- [Perintah A]
Tuliskan ulang kata demi kata bagian kutipan cerita tentang Divas di bawah ini, antara "Kenapa lo jadi" dan "tengah-tengah ia bertugas.", termasuk keduanya.

Kenapa lo jadi memperumit keadaan? Yang kecelakaan orang lain, bukan gue.
Sekarang gue baik-baik aja, apa yang lo takutin?”
“Jangan pernah bawa gue masuk ke
hidup lo kalau lo masih gampangin ketakutan gue.”
Ketika Divas sampai di Jakarta, ia harus dihadapi
dengan salah satu pasiennya yang tewas akibat kanker darah. Pasiennya bernama
Evan, usianya baru 8 tahun ketika akhirnya tewas setelah berjuang melawan
kanker yang menggerogoti tubuhnya. Divas berusaha menyelamatkan Evan yang
kritis namun kenangan mengenai kematian sang kakak, Zacchio, menyerangnya di
tengah-tengah ia bertugas.
Divas akhirnya ditarik keluar oleh suster karena
dianggap sedang dalam keadaan yang tidak mumpuni. Ditambah dengan seorang
pasian yang kerap memprotes karena Evan yang dilayani terlebih dahulu, semakin
menambah beban yang dirasakan oleh Divas. Ketika ia mendengar bahwa Evan tidak
bisa diselamatkan, dengan kalap ia mengamuk dan tanpa sadar menyerang pasien
yang sedari tadi memicu emosinya.

- [Perintah B]
Dalam catatan, dari baris pertama sampai baris yang memuat "pyautogui.click(x=76, y=171)" (baris itu ikut), ganti "Open" menjadi "Access". Sajikan hanya baris-baris tersebut dan biarkan bagian lainnya tidak berubah.

- [Data yang diberikan]

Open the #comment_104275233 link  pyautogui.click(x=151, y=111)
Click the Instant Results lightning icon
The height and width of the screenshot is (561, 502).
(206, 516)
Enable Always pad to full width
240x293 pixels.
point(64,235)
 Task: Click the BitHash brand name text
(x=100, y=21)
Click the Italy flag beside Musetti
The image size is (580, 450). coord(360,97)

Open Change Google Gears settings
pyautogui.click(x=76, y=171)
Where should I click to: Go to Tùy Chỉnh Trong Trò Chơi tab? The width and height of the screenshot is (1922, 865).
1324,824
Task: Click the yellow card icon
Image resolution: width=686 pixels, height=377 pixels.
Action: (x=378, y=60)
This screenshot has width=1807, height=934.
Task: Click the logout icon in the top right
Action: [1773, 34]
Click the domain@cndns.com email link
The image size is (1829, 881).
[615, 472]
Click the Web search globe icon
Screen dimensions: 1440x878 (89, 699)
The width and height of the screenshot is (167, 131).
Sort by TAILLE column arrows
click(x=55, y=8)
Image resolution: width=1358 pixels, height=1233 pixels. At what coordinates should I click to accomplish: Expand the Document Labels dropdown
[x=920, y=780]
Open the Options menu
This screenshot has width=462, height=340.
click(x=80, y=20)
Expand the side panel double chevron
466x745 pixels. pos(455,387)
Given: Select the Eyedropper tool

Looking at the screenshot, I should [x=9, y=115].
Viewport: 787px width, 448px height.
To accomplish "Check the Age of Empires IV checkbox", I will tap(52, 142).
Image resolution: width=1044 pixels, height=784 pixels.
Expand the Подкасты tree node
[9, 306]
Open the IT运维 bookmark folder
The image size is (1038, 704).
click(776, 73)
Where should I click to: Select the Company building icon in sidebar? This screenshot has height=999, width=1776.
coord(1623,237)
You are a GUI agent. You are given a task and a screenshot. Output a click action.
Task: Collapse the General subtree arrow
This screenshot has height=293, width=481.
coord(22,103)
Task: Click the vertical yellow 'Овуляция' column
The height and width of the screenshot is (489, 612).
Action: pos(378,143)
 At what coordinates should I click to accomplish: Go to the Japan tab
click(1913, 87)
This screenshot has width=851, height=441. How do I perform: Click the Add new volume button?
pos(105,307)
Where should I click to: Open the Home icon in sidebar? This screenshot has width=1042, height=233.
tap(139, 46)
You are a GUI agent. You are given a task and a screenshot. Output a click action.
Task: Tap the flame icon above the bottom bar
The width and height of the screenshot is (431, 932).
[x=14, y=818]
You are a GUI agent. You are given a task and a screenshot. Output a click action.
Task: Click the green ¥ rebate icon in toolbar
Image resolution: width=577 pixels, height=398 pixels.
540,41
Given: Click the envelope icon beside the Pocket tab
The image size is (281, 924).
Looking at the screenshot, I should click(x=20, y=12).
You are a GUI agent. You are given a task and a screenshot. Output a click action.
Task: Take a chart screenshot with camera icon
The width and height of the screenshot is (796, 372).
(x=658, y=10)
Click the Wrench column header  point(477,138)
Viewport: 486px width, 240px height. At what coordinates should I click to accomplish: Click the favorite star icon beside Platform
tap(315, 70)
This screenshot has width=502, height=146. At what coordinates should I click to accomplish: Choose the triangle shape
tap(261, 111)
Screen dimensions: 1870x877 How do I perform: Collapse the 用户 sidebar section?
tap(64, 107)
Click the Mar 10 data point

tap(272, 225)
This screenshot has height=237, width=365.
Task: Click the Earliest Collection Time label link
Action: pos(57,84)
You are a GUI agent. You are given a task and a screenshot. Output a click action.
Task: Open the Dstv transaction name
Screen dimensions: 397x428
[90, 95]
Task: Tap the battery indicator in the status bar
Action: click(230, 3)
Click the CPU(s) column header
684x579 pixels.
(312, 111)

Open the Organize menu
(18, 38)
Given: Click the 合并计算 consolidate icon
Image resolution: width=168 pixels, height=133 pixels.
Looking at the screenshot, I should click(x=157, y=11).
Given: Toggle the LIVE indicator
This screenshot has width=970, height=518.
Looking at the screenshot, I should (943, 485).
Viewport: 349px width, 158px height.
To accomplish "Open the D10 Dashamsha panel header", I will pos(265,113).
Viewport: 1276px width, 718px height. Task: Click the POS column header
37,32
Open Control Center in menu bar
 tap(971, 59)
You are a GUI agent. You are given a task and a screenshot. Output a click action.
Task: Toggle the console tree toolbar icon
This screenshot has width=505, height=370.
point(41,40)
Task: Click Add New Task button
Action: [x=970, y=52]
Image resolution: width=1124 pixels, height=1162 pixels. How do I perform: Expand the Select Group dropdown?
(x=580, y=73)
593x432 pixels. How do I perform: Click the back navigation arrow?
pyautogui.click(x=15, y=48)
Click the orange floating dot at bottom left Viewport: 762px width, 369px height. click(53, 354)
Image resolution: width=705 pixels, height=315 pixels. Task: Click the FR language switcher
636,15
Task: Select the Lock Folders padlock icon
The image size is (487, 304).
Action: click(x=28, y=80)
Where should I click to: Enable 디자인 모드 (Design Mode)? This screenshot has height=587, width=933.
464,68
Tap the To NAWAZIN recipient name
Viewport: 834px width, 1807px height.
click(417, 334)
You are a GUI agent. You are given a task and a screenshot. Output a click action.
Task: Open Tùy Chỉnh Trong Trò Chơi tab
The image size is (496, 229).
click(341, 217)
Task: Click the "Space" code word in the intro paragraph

- [Jawaban lengkap A]
Kenapa lo jadi memperumit keadaan? Yang kecelakaan orang lain, bukan gue.
Sekarang gue baik-baik aja, apa yang lo takutin?”
“Jangan pernah bawa gue masuk ke
hidup lo kalau lo masih gampangin ketakutan gue.”
Ketika Divas sampai di Jakarta, ia harus dihadapi
dengan salah satu pasiennya yang tewas akibat kanker darah. Pasiennya bernama
Evan, usianya baru 8 tahun ketika akhirnya tewas setelah berjuang melawan
kanker yang menggerogoti tubuhnya. Divas berusaha menyelamatkan Evan yang
kritis namun kenangan mengenai kematian sang kakak, Zacchio, menyerangnya di
tengah-tengah ia bertugas.

- [Jawaban lengkap B]
Access the #comment_104275233 link  pyautogui.click(x=151, y=111)
Click the Instant Results lightning icon
The height and width of the screenshot is (561, 502).
(206, 516)
Enable Always pad to full width
240x293 pixels.
point(64,235)
 Task: Click the BitHash brand name text
(x=100, y=21)
Click the Italy flag beside Musetti
The image size is (580, 450). coord(360,97)

Access Change Google Gears settings
pyautogui.click(x=76, y=171)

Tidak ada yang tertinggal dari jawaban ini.